## Work to be completed
Below this line is the material. Write out only its lines from the one containing "Move selected position down one row" through the one containing "Click Original pane", both kept, exactly.
(Dataset entries)
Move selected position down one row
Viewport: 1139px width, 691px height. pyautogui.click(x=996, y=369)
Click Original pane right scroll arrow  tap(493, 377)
(End Dataset entries)
(Dataset entries)
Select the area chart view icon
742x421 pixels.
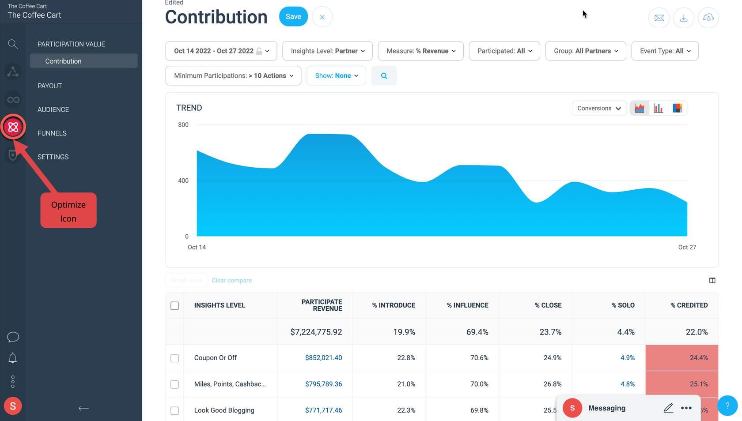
(End Dataset entries)
## Answer for this exercise
Move selected position down one row
Viewport: 1139px width, 691px height. pyautogui.click(x=996, y=369)
Click Original pane right scroll arrow  tap(493, 377)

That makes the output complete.